Making Sense of Abstinence
Presenters: Arnold Goldberg, M.D.
Discussant: Candace Vogler, Ph.D
Arnold Goldberg, M.D. is a training and supervising analyst at the Chicago Institute for Psychoanalysis, where he received psychoanalytic training from 1961-1966. He was Director of the Chicago Institute from 1989 to 1992. In 2006, Dr. Goldberg was the recipient of the Sigourney Award for distinguished contributions in the field of psychoanalysis. He received his MD from the University of Illinois, followed by residencies in psychiatry at the Illinois Neuropsychiatric Institute and the Psychosomatic and Psychiatric Institute for Research and Training at Michael Reese Medical Center.
Dr. Goldberg’s numerous articles and book reviews have appeared in The Journal of the American Psychoanalytic Association, The International Journal of Psychoanalysis, Contemporary Psychoanalysis, The Psychoanalytic Quarterly, The Annual of Psychoanalysis, Progress in Self Psychology, and Psychoanalysis and Contemporary Thought, as well as other journals and publications. He was editor of The Annual of Psychoanalysis from 1988-1991, and Progress in Self Psychology from 1985-2002.
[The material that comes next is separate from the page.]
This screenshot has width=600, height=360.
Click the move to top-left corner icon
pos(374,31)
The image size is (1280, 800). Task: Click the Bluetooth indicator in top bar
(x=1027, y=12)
Candace Vogler, Ph.D. is the David B. and Clara E. Stern Professor of Philosophy and Professor in the College at the University of Chicago. She has authored two books, John Stuart Mill’s Deliberative Landscape: An essay in moral psychology (Routledge, 2001) and Reasonably Vicious (Harvard University Press, 2002), and essays in ethics, social and political philosophy, philosophy and literature, cinema, psychoanalysis, gender studies, sexuality studies, and other areas. Her research interests are in practical philosophy, practical reason, Kant’s ethics, Marx, and neo-Aristotelian naturalism. She was an organizer of the conference, “The Installation of Good and Bad,” two years ago at University of Chicago.
Educational Objectives: At the conclusion of the program, participants will be able to: 1) Recognize how the term “abstinence” applies to psychoanalysis in a very particular way; 2) Recognize how abstinence in psychoanalysis differs from that in psychodynamic psychotherapy; and 3) Distinguish psychoanalysis as belonging to the field of hermeneutics and dynamic psychotherapy as a hybrid of empirical science. Empirical science deals with facts while interpretive science deals with meanings.
Psychoanalysts, other interested mental health professionals, and members of the community.